▶ **WHAT YOU ARE ASKED TO DO**
Without skipping anything, print all of the data exactly.

Content starts

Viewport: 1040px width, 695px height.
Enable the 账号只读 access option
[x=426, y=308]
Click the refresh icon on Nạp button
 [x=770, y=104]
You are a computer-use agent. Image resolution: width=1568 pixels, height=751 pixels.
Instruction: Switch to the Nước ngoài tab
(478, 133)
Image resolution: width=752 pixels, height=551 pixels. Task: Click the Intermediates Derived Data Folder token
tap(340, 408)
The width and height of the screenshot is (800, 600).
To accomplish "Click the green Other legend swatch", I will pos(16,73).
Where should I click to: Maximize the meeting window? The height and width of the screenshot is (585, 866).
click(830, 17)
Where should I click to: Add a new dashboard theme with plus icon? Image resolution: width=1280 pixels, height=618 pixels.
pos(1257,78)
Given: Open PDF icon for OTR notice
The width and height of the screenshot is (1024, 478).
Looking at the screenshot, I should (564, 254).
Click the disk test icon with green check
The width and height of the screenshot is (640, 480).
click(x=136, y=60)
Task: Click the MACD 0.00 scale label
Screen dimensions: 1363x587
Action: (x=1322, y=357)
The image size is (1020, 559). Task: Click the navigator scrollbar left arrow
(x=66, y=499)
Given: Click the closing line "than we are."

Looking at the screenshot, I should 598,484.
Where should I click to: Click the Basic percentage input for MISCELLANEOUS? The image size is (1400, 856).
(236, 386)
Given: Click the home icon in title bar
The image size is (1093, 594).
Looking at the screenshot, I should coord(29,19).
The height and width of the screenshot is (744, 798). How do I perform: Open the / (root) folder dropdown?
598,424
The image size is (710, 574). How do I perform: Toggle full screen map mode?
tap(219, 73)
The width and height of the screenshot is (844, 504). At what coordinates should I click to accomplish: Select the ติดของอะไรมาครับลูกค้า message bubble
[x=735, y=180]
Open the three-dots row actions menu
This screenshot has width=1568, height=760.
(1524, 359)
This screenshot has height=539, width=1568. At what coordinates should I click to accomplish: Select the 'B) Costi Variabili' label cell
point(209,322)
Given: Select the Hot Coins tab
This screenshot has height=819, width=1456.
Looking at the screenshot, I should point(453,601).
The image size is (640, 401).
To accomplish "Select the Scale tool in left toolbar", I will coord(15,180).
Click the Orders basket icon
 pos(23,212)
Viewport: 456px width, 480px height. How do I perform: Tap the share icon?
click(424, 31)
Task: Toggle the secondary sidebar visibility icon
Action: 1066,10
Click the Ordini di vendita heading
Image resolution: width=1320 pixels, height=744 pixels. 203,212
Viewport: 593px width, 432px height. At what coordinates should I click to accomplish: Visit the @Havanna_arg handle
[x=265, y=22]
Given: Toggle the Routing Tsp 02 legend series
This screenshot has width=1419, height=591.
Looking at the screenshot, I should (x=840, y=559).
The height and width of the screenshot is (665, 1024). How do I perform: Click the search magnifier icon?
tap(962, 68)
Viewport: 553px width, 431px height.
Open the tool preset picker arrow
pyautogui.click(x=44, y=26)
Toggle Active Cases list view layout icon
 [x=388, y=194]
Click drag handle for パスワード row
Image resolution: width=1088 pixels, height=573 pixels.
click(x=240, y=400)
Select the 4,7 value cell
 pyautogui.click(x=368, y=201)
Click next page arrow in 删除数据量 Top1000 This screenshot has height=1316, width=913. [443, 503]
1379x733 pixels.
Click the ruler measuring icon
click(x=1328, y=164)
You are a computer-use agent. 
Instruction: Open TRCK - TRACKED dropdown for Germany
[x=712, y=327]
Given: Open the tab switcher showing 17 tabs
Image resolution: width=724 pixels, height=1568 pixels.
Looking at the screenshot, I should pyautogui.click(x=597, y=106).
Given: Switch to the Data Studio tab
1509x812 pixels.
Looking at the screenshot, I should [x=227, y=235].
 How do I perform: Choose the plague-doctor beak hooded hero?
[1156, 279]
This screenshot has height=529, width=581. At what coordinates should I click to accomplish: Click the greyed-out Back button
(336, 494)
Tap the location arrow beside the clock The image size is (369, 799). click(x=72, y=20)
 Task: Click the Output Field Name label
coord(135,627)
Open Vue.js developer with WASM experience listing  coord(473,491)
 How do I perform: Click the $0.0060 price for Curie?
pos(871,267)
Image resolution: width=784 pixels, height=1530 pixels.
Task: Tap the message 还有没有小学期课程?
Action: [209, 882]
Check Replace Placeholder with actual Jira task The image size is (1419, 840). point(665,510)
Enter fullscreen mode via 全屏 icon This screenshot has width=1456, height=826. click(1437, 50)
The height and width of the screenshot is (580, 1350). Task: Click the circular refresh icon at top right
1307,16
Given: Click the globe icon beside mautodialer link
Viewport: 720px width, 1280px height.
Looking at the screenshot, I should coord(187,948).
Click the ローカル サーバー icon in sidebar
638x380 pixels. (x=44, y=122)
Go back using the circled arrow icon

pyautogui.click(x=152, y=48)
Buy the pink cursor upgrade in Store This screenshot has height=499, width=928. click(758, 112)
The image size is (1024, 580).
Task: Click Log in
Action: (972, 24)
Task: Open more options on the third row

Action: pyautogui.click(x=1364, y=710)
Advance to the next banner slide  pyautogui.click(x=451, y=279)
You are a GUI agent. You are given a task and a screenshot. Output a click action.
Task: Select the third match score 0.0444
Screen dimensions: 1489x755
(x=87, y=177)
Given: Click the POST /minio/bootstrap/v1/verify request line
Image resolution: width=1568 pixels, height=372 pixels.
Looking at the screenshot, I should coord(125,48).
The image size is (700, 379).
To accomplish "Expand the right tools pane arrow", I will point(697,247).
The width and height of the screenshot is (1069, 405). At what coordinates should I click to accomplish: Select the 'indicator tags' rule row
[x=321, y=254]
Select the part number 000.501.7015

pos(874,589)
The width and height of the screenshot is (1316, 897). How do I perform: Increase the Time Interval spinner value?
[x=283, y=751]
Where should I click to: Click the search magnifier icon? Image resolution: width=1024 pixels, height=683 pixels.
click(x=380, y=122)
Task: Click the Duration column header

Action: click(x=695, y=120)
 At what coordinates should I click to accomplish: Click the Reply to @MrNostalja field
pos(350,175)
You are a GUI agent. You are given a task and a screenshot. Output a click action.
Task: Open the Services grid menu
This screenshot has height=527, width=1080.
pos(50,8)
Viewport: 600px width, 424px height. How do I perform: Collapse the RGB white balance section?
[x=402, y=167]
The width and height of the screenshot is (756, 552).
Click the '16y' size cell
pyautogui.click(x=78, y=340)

Content ends

▶ **RESPONSE**
Viewport: 1040px width, 695px height.
Enable the 账号只读 access option
[x=426, y=308]
Click the refresh icon on Nạp button
 [x=770, y=104]
You are a computer-use agent. Image resolution: width=1568 pixels, height=751 pixels.
Instruction: Switch to the Nước ngoài tab
(478, 133)
Image resolution: width=752 pixels, height=551 pixels. Task: Click the Intermediates Derived Data Folder token
tap(340, 408)
The width and height of the screenshot is (800, 600).
To accomplish "Click the green Other legend swatch", I will pos(16,73).
Where should I click to: Maximize the meeting window? The height and width of the screenshot is (585, 866).
click(830, 17)
Where should I click to: Add a new dashboard theme with plus icon? Image resolution: width=1280 pixels, height=618 pixels.
pos(1257,78)
Given: Open PDF icon for OTR notice
The width and height of the screenshot is (1024, 478).
Looking at the screenshot, I should (564, 254).
Click the disk test icon with green check
The width and height of the screenshot is (640, 480).
click(x=136, y=60)
Task: Click the MACD 0.00 scale label
Screen dimensions: 1363x587
Action: (x=1322, y=357)
The image size is (1020, 559). Task: Click the navigator scrollbar left arrow
(x=66, y=499)
Given: Click the closing line "than we are."

Looking at the screenshot, I should 598,484.
Where should I click to: Click the Basic percentage input for MISCELLANEOUS? The image size is (1400, 856).
(236, 386)
Given: Click the home icon in title bar
The image size is (1093, 594).
Looking at the screenshot, I should coord(29,19).
The height and width of the screenshot is (744, 798). How do I perform: Open the / (root) folder dropdown?
598,424
The image size is (710, 574). How do I perform: Toggle full screen map mode?
tap(219, 73)
The width and height of the screenshot is (844, 504). At what coordinates should I click to accomplish: Select the ติดของอะไรมาครับลูกค้า message bubble
[x=735, y=180]
Open the three-dots row actions menu
This screenshot has width=1568, height=760.
(1524, 359)
This screenshot has height=539, width=1568. At what coordinates should I click to accomplish: Select the 'B) Costi Variabili' label cell
point(209,322)
Given: Select the Hot Coins tab
This screenshot has height=819, width=1456.
Looking at the screenshot, I should point(453,601).
The image size is (640, 401).
To accomplish "Select the Scale tool in left toolbar", I will coord(15,180).
Click the Orders basket icon
 pos(23,212)
Viewport: 456px width, 480px height. How do I perform: Tap the share icon?
click(424, 31)
Task: Toggle the secondary sidebar visibility icon
Action: 1066,10
Click the Ordini di vendita heading
Image resolution: width=1320 pixels, height=744 pixels. 203,212
Viewport: 593px width, 432px height. At what coordinates should I click to accomplish: Visit the @Havanna_arg handle
[x=265, y=22]
Given: Toggle the Routing Tsp 02 legend series
This screenshot has width=1419, height=591.
Looking at the screenshot, I should (x=840, y=559).
The height and width of the screenshot is (665, 1024). How do I perform: Click the search magnifier icon?
tap(962, 68)
Viewport: 553px width, 431px height.
Open the tool preset picker arrow
pyautogui.click(x=44, y=26)
Toggle Active Cases list view layout icon
 [x=388, y=194]
Click drag handle for パスワード row
Image resolution: width=1088 pixels, height=573 pixels.
click(x=240, y=400)
Select the 4,7 value cell
 pyautogui.click(x=368, y=201)
Click next page arrow in 删除数据量 Top1000 This screenshot has height=1316, width=913. [443, 503]
1379x733 pixels.
Click the ruler measuring icon
click(x=1328, y=164)
You are a computer-use agent. 
Instruction: Open TRCK - TRACKED dropdown for Germany
[x=712, y=327]
Given: Open the tab switcher showing 17 tabs
Image resolution: width=724 pixels, height=1568 pixels.
Looking at the screenshot, I should pyautogui.click(x=597, y=106).
Given: Switch to the Data Studio tab
1509x812 pixels.
Looking at the screenshot, I should [x=227, y=235].
 How do I perform: Choose the plague-doctor beak hooded hero?
[1156, 279]
This screenshot has height=529, width=581. At what coordinates should I click to accomplish: Click the greyed-out Back button
(336, 494)
Tap the location arrow beside the clock The image size is (369, 799). click(x=72, y=20)
 Task: Click the Output Field Name label
coord(135,627)
Open Vue.js developer with WASM experience listing  coord(473,491)
 How do I perform: Click the $0.0060 price for Curie?
pos(871,267)
Image resolution: width=784 pixels, height=1530 pixels.
Task: Tap the message 还有没有小学期课程?
Action: [209, 882]
Check Replace Placeholder with actual Jira task The image size is (1419, 840). point(665,510)
Enter fullscreen mode via 全屏 icon This screenshot has width=1456, height=826. click(1437, 50)
The height and width of the screenshot is (580, 1350). Task: Click the circular refresh icon at top right
1307,16
Given: Click the globe icon beside mautodialer link
Viewport: 720px width, 1280px height.
Looking at the screenshot, I should coord(187,948).
Click the ローカル サーバー icon in sidebar
638x380 pixels. (x=44, y=122)
Go back using the circled arrow icon

pyautogui.click(x=152, y=48)
Buy the pink cursor upgrade in Store This screenshot has height=499, width=928. click(758, 112)
The image size is (1024, 580).
Task: Click Log in
Action: (972, 24)
Task: Open more options on the third row

Action: pyautogui.click(x=1364, y=710)
Advance to the next banner slide  pyautogui.click(x=451, y=279)
You are a GUI agent. You are given a task and a screenshot. Output a click action.
Task: Select the third match score 0.0444
Screen dimensions: 1489x755
(x=87, y=177)
Given: Click the POST /minio/bootstrap/v1/verify request line
Image resolution: width=1568 pixels, height=372 pixels.
Looking at the screenshot, I should coord(125,48).
The image size is (700, 379).
To accomplish "Expand the right tools pane arrow", I will point(697,247).
The width and height of the screenshot is (1069, 405). At what coordinates should I click to accomplish: Select the 'indicator tags' rule row
[x=321, y=254]
Select the part number 000.501.7015

pos(874,589)
The width and height of the screenshot is (1316, 897). How do I perform: Increase the Time Interval spinner value?
[x=283, y=751]
Where should I click to: Click the search magnifier icon? Image resolution: width=1024 pixels, height=683 pixels.
click(x=380, y=122)
Task: Click the Duration column header

Action: click(x=695, y=120)
 At what coordinates should I click to accomplish: Click the Reply to @MrNostalja field
pos(350,175)
You are a GUI agent. You are given a task and a screenshot. Output a click action.
Task: Open the Services grid menu
This screenshot has height=527, width=1080.
pos(50,8)
Viewport: 600px width, 424px height. How do I perform: Collapse the RGB white balance section?
[x=402, y=167]
The width and height of the screenshot is (756, 552).
Click the '16y' size cell
pyautogui.click(x=78, y=340)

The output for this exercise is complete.